(Extracto del documento)

──────────

Mariana Gil Jiménez - Revista Muchacha.- Luego del aterrizaje, olvidé mis tres años. La mudanza en un coche pequeño, opaco; las calles que no debía andar suelta; el verano rebotando su brillo en mis pupilas, desde un agua cercada por bordes impolutos; el olor a cloro. Saberse extraña y ausente. El antojo de un helado, las voces de unas primas lejanas. Dos casetes.


Recuerdo la televisión ahorcada a una pared de la sala, en lo alto. Trepar el enorme mueble de madera, en busca de las cajas de plástico. No saber leer, pero identificar las carátulas, los botones del vídeo. Rebobinar. El «clack». La flechita gris que abría la luz a otra puerta, a otra vida.

Mis primeras películas fueron el refugio. En cierta medida, un oráculo frente al caos y el destierro de algo más que mis pies entre los granos de arena y sal. No guardo el orden exacto con que desenredaron mis pestañas, pero intuyo que la primera fue, seguramente, Matilda. Nacida de la pluma de Roald Dahl, en 1988, esta niña fue dotada en el libro de una inteligencia y empatía fuera de lo cotidiano, que provocaban en sus progenitores y hermano mayor un desprecio y una exclusión muy evidentes.

──────────

(Extracto de datos)
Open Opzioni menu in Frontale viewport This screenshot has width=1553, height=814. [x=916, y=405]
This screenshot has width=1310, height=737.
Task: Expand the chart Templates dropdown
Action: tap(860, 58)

──────────

(Objetivo)
Continúa el relato sobre las primeras películas de la infancia a partir de su última oración.

(Respuesta redactada)
En el seno de una familia dada a los vicios del bingo y los reality shows de competencia, el desinterés — cargado de rencillas — hacia la superación intelectual y el entramado de la venta ilegal de coches usados, Matilda desentonaba por su sensibilidad, astucia y pasión por la lectura. Un agudo sentido de justicia la acometía a vengarse de sus parientes tras los arranques, impredecibles, donde le propinaban insultos, amenazas y castigos. En aquella época, yo desconocía el significado de «violencia intrafamiliar», así como el de bullying. Sin embargo, era capaz de percibir los paralelismos dentro de mi propia existencia.

La película Matilda, que llegó a mis manos por cierta prima abiertamente lesbiana, sembró la raíz de mi crítico, dramático y apresurado cinismo en el análisis del mundo. Entendí que había de ubicar una lupa encima de las calvas y moños de los adultos. No podía fiarme de ellos. Razones no me hubo de faltar en la sospecha, pero lo cierto es que siempre advertí la propaganda que afirmaba «LA INFANCIA» en letreros de neón, como una etapa esencialmente feliz, sana, cuidada, respetada — y enfáticamente, amada—; apenas se diferenciaba, para mí, del mito del Ratoncito Pérez, o de la insistencia escolar en celebrar el Adviento por si — esta vez sí — llegaba el Niño Jesús en Navidad.

Matilda (1996)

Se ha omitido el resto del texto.